Sfrp1 partially restores a commissural axonal phenotype. (a-c) Chicken neural tubes electroporated at HH12-13 with pCAGGS::Sfrp1-IRES-EGFP (a), pCAGGS::Phox2b-IRES-EGFP (b) or pCAGGS::Sfrp1-IRES-EGFP plus pCAGGS::Phox2b-IRES-EGFP (c) were analyzed by anti-GFP immunohistochemistry. Expression of Sfrp1 did not grossly alter the morphology of neuroepithelial cells, neither did it prevent Phox2b from promoting relocation to the ML. However, Sfrp1 prevented Phox2b from repressing the growth of commissural axons (arrowheads). (d-d") Chicken neural tubes electroporated with pCAGGS::Sfrp1-IRES-EGFP and a Phox2b expression vector were analyzed by anti-GFP and anti-Phox2b immunohistochemistry as indicated.

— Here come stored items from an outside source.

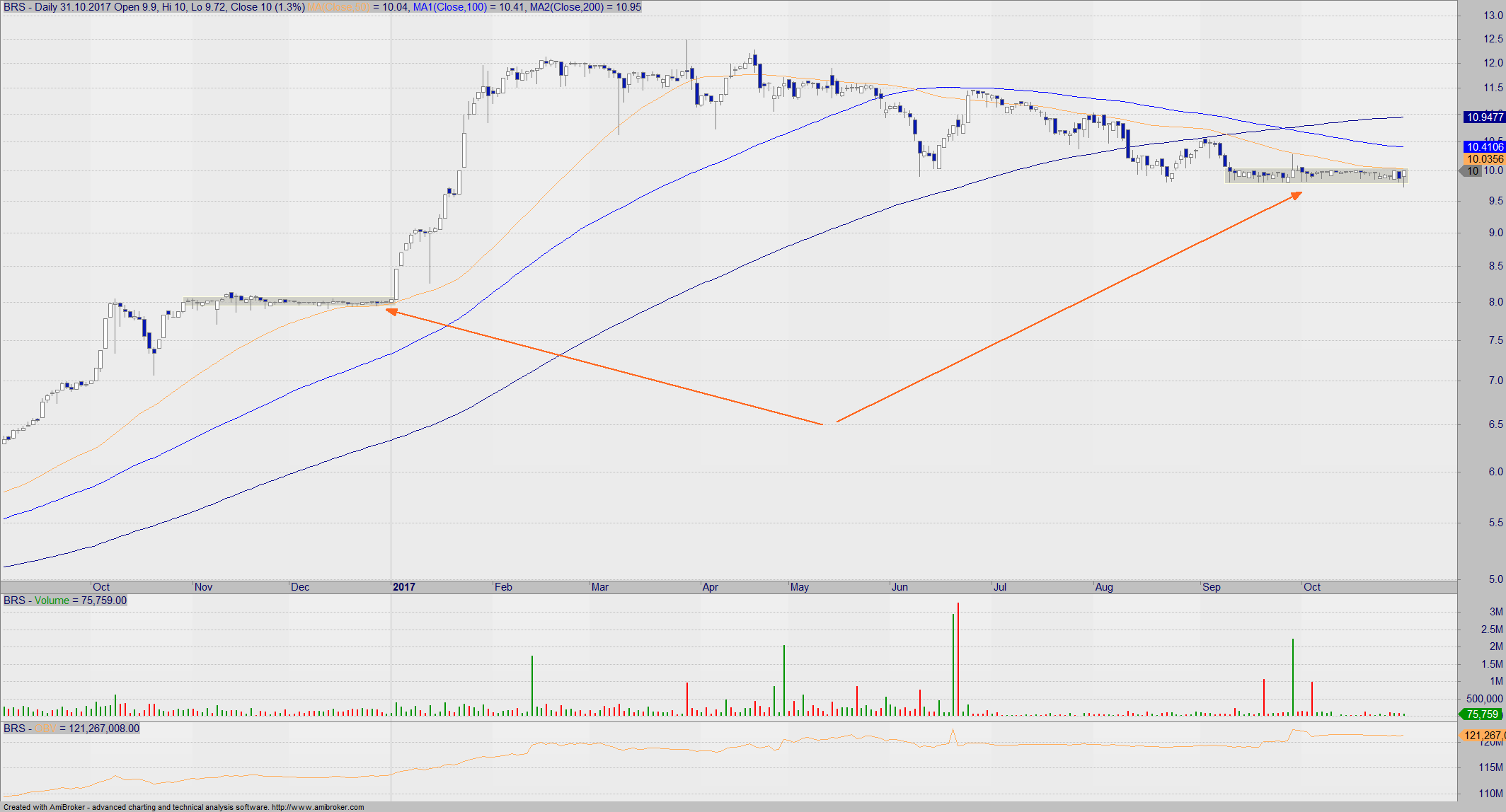Image resolution: width=1506 pixels, height=812 pixels.
Task: Click the BRS OBV pane title
Action: pos(71,729)
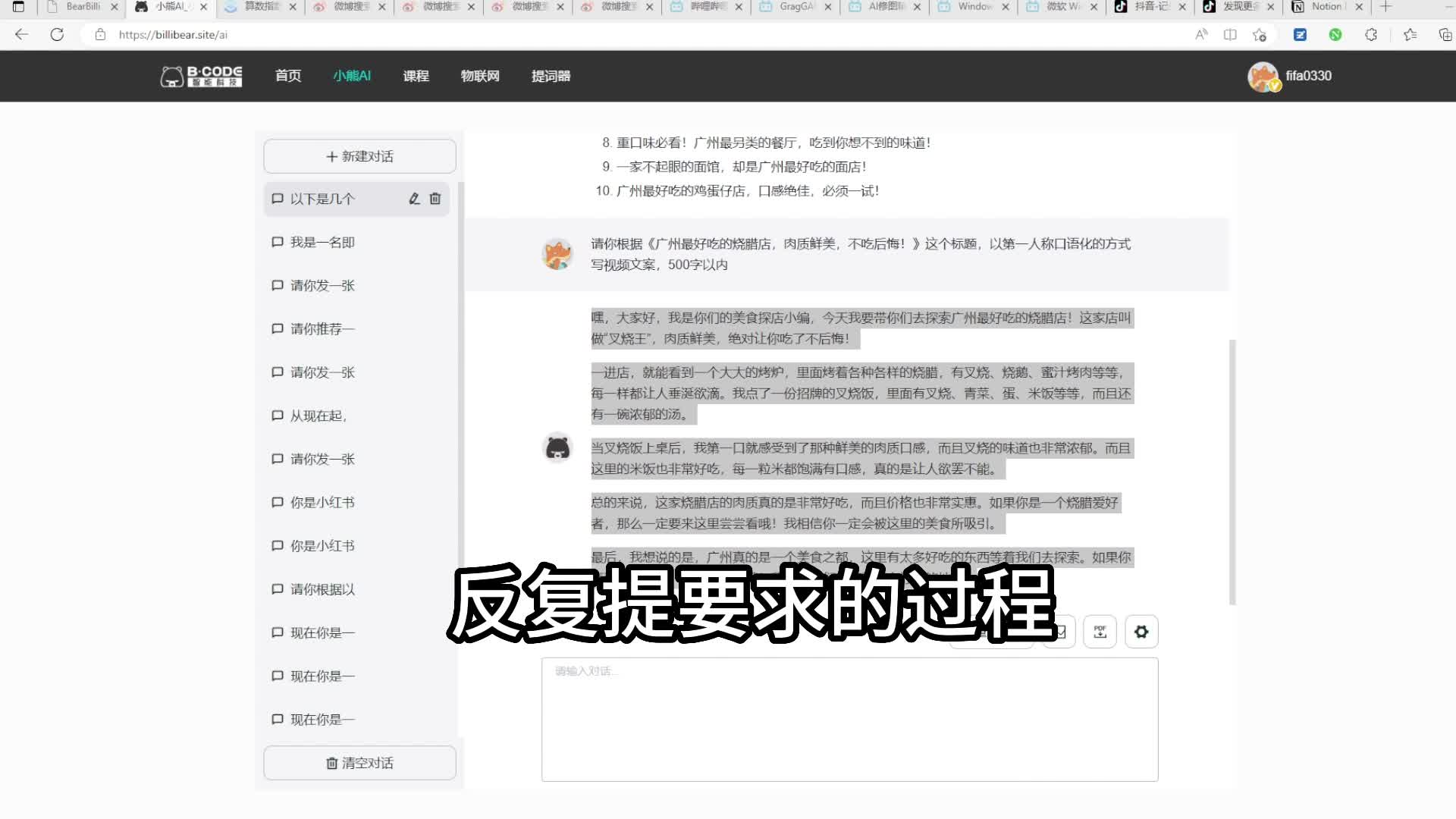Delete the 以下是几个 conversation with trash icon
1456x819 pixels.
tap(435, 199)
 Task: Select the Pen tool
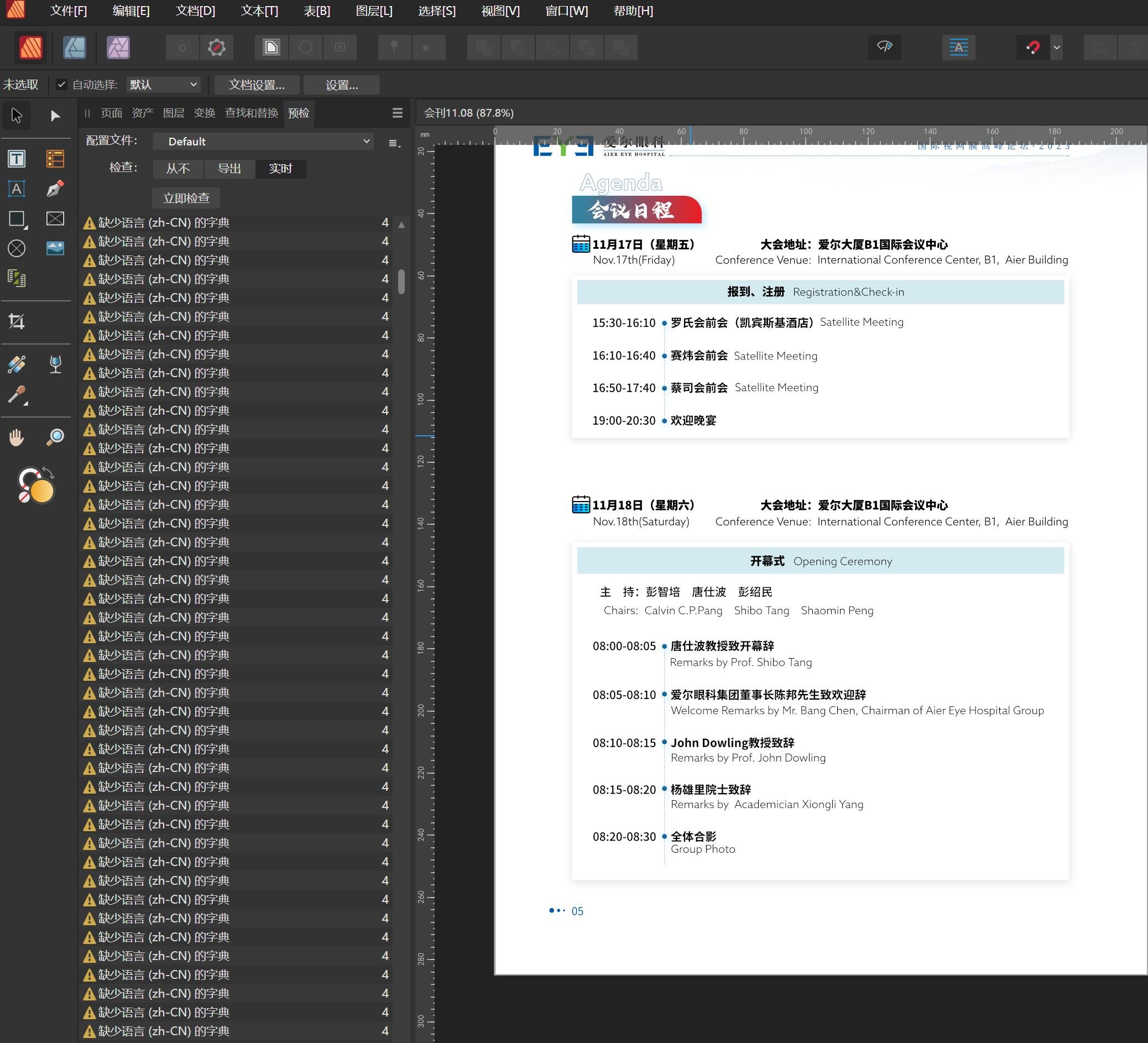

Virtually all the transfected cells express both GFP and Phox2b. (e-e") Chicken neural tubes electroporated with pCAGGS::Sfrp1-IRES-EGFP plus pCAGGS::Phox2b-IRES-EGFP were analyzed by anti-GFP and anti-Islet1,2 immunohistochemistry as indicated. Co-expression of Sfrp1 did not prevent Phox2b from inducing Islet1,2 (bracket). (f-h') Chicken neural tubes electroporated with pCAGGS::Phox2b-IRES-EGFP (f, f'), pCAGGS::Sfrp1-IRES-EGFP (g, g') or with pCAGGS::Sfrp1-IRES-EGFP plus pCAGGS::Phox2b-IRES-EGFP (h, h') were analyzed by anti-axonin-1 and anti-GFP immunohistochemistry. In (f, g, h), the anti-axonin-1 staining is shown alone, and in (f', g', h') it is merged with the anti-GFP immunofluorescence. The fascicle formed by the commissural fibers en route to the floor plate is marked by an asterisk; it is absent after Phox2b transfection and partially restored by co-expressing Sfrp1.